TASK PROMPT - Could you render every line of the listing below as a JSON list of strings, one string per line, leaving out the blank lines?
## begin SOURCE DATA
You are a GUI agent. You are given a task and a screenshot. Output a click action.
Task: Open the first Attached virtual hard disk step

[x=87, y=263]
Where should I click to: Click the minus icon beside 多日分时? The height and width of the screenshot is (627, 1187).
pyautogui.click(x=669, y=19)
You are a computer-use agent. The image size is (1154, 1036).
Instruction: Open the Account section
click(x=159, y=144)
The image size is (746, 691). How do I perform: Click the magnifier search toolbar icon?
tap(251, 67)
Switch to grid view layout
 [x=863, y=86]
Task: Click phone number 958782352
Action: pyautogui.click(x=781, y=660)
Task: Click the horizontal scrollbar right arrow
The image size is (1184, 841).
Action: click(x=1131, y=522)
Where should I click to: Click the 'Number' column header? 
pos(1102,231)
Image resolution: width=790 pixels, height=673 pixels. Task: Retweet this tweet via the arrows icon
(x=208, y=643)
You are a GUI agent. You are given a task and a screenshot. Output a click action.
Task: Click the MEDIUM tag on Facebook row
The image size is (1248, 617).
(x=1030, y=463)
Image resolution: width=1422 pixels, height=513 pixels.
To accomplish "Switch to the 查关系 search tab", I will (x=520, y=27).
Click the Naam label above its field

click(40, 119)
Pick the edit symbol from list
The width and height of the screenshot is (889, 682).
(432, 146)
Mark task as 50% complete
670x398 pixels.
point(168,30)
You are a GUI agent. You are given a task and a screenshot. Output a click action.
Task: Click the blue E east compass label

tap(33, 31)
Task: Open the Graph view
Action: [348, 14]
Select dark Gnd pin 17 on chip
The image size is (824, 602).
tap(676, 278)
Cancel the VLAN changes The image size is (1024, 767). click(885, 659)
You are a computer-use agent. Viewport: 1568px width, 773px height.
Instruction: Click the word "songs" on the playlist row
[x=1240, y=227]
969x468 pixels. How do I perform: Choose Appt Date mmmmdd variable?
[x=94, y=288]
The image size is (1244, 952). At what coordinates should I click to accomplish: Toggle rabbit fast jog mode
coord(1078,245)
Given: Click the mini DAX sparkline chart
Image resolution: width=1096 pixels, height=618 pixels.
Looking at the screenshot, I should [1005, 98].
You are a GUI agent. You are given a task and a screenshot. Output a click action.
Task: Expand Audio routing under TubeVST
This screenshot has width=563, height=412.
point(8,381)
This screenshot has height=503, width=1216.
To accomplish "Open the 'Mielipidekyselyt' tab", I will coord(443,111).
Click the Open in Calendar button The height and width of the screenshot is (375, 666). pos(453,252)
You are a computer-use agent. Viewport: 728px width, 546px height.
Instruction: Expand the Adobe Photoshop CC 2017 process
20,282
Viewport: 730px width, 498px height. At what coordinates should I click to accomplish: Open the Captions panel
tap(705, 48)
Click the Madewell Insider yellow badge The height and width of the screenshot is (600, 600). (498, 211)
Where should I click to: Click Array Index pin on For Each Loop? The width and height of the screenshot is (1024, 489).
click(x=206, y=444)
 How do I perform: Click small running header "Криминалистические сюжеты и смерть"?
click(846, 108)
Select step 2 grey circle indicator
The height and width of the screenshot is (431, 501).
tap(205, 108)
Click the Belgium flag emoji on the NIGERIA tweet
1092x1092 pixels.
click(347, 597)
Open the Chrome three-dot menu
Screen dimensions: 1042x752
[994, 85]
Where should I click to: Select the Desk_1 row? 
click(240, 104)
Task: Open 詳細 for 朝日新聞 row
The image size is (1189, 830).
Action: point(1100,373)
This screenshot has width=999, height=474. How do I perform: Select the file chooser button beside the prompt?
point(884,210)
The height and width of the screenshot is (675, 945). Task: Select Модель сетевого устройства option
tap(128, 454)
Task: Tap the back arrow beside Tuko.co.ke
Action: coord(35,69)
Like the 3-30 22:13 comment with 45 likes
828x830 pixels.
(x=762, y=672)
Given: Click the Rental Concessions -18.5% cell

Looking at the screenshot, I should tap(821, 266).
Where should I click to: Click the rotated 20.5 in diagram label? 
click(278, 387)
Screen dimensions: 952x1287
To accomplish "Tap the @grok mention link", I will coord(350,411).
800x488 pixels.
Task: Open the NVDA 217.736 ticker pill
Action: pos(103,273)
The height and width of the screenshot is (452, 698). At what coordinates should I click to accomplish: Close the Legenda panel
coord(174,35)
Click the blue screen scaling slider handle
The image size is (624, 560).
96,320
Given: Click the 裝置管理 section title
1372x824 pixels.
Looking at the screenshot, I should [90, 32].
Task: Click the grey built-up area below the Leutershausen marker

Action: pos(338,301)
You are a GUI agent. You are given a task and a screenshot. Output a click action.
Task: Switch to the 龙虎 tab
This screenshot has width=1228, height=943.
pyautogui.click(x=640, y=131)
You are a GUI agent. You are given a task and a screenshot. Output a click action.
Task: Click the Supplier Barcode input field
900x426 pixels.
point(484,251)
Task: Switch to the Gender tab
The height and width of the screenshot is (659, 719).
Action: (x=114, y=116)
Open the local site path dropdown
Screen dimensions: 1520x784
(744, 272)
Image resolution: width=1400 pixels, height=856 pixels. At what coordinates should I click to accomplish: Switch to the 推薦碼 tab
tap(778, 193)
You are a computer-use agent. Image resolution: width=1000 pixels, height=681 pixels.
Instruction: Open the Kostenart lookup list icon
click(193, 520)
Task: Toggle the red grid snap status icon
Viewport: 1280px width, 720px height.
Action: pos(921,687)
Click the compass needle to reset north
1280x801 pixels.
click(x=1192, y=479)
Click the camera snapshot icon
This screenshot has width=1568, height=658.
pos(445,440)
## end SOURCE DATA
OUTPUT -
[
  "You are a GUI agent. You are given a task and a screenshot. Output a click action.",
  "Task: Open the first Attached virtual hard disk step",
  "[x=87, y=263]",
  "Where should I click to: Click the minus icon beside 多日分时? The height and width of the screenshot is (627, 1187).",
  "pyautogui.click(x=669, y=19)",
  "You are a computer-use agent. The image size is (1154, 1036).",
  "Instruction: Open the Account section",
  "click(x=159, y=144)",
  "The image size is (746, 691). How do I perform: Click the magnifier search toolbar icon?",
  "tap(251, 67)",
  "Switch to grid view layout",
  " [x=863, y=86]",
  "Task: Click phone number 958782352",
  "Action: pyautogui.click(x=781, y=660)",
  "Task: Click the horizontal scrollbar right arrow",
  "The image size is (1184, 841).",
  "Action: click(x=1131, y=522)",
  "Where should I click to: Click the 'Number' column header? ",
  "pos(1102,231)",
  "Image resolution: width=790 pixels, height=673 pixels. Task: Retweet this tweet via the arrows icon",
  "(x=208, y=643)",
  "You are a GUI agent. You are given a task and a screenshot. Output a click action.",
  "Task: Click the MEDIUM tag on Facebook row",
  "The image size is (1248, 617).",
  "(x=1030, y=463)",
  "Image resolution: width=1422 pixels, height=513 pixels.",
  "To accomplish \"Switch to the 查关系 search tab\", I will (x=520, y=27).",
  "Click the Naam label above its field",
  "click(40, 119)",
  "Pick the edit symbol from list",
  "The width and height of the screenshot is (889, 682).",
  "(432, 146)",
  "Mark task as 50% complete",
  "670x398 pixels.",
  "point(168,30)",
  "You are a GUI agent. You are given a task and a screenshot. Output a click action.",
  "Task: Click the blue E east compass label",
  "tap(33, 31)",
  "Task: Open the Graph view",
  "Action: [348, 14]",
  "Select dark Gnd pin 17 on chip",
  "The image size is (824, 602).",
  "tap(676, 278)",
  "Cancel the VLAN changes The image size is (1024, 767). click(885, 659)",
  "You are a computer-use agent. Viewport: 1568px width, 773px height.",
  "Instruction: Click the word \"songs\" on the playlist row",
  "[x=1240, y=227]",
  "969x468 pixels. How do I perform: Choose Appt Date mmmmdd variable?",
  "[x=94, y=288]",
  "The image size is (1244, 952). At what coordinates should I click to accomplish: Toggle rabbit fast jog mode",
  "coord(1078,245)",
  "Given: Click the mini DAX sparkline chart",
  "Image resolution: width=1096 pixels, height=618 pixels.",
  "Looking at the screenshot, I should [1005, 98].",
  "You are a GUI agent. You are given a task and a screenshot. Output a click action.",
  "Task: Expand Audio routing under TubeVST",
  "This screenshot has width=563, height=412.",
  "point(8,381)",
  "This screenshot has height=503, width=1216.",
  "To accomplish \"Open the 'Mielipidekyselyt' tab\", I will coord(443,111).",
  "Click the Open in Calendar button The height and width of the screenshot is (375, 666). pos(453,252)",
  "You are a computer-use agent. Viewport: 728px width, 546px height.",
  "Instruction: Expand the Adobe Photoshop CC 2017 process",
  "20,282",
  "Viewport: 730px width, 498px height. At what coordinates should I click to accomplish: Open the Captions panel",
  "tap(705, 48)",
  "Click the Madewell Insider yellow badge The height and width of the screenshot is (600, 600). (498, 211)",
  "Where should I click to: Click Array Index pin on For Each Loop? The width and height of the screenshot is (1024, 489).",
  "click(x=206, y=444)",
  " How do I perform: Click small running header \"Криминалистические сюжеты и смерть\"?",
  "click(846, 108)",
  "Select step 2 grey circle indicator",
  "The height and width of the screenshot is (431, 501).",
  "tap(205, 108)",
  "Click the Belgium flag emoji on the NIGERIA tweet",
  "1092x1092 pixels.",
  "click(347, 597)",
  "Open the Chrome three-dot menu",
  "Screen dimensions: 1042x752",
  "[994, 85]",
  "Where should I click to: Select the Desk_1 row? ",
  "click(240, 104)",
  "Task: Open 詳細 for 朝日新聞 row",
  "The image size is (1189, 830).",
  "Action: point(1100,373)",
  "This screenshot has width=999, height=474. How do I perform: Select the file chooser button beside the prompt?",
  "point(884,210)",
  "The height and width of the screenshot is (675, 945). Task: Select Модель сетевого устройства option",
  "tap(128, 454)",
  "Task: Tap the back arrow beside Tuko.co.ke",
  "Action: coord(35,69)",
  "Like the 3-30 22:13 comment with 45 likes",
  "828x830 pixels.",
  "(x=762, y=672)",
  "Given: Click the Rental Concessions -18.5% cell",
  "Looking at the screenshot, I should tap(821, 266).",
  "Where should I click to: Click the rotated 20.5 in diagram label? ",
  "click(278, 387)",
  "Screen dimensions: 952x1287",
  "To accomplish \"Tap the @grok mention link\", I will coord(350,411).",
  "800x488 pixels.",
  "Task: Open the NVDA 217.736 ticker pill",
  "Action: pos(103,273)",
  "The height and width of the screenshot is (452, 698). At what coordinates should I click to accomplish: Close the Legenda panel",
  "coord(174,35)",
  "Click the blue screen scaling slider handle",
  "The image size is (624, 560).",
  "96,320",
  "Given: Click the 裝置管理 section title",
  "1372x824 pixels.",
  "Looking at the screenshot, I should [90, 32].",
  "Task: Click the grey built-up area below the Leutershausen marker",
  "Action: pos(338,301)",
  "You are a GUI agent. You are given a task and a screenshot. Output a click action.",
  "Task: Switch to the 龙虎 tab",
  "This screenshot has width=1228, height=943.",
  "pyautogui.click(x=640, y=131)",
  "You are a GUI agent. You are given a task and a screenshot. Output a click action.",
  "Task: Click the Supplier Barcode input field",
  "900x426 pixels.",
  "point(484,251)",
  "Task: Switch to the Gender tab",
  "The height and width of the screenshot is (659, 719).",
  "Action: (x=114, y=116)",
  "Open the local site path dropdown",
  "Screen dimensions: 1520x784",
  "(744, 272)",
  "Image resolution: width=1400 pixels, height=856 pixels. At what coordinates should I click to accomplish: Switch to the 推薦碼 tab",
  "tap(778, 193)",
  "You are a computer-use agent. Image resolution: width=1000 pixels, height=681 pixels.",
  "Instruction: Open the Kostenart lookup list icon",
  "click(193, 520)",
  "Task: Toggle the red grid snap status icon",
  "Viewport: 1280px width, 720px height.",
  "Action: pos(921,687)",
  "Click the compass needle to reset north",
  "1280x801 pixels.",
  "click(x=1192, y=479)",
  "Click the camera snapshot icon",
  "This screenshot has width=1568, height=658.",
  "pos(445,440)"
]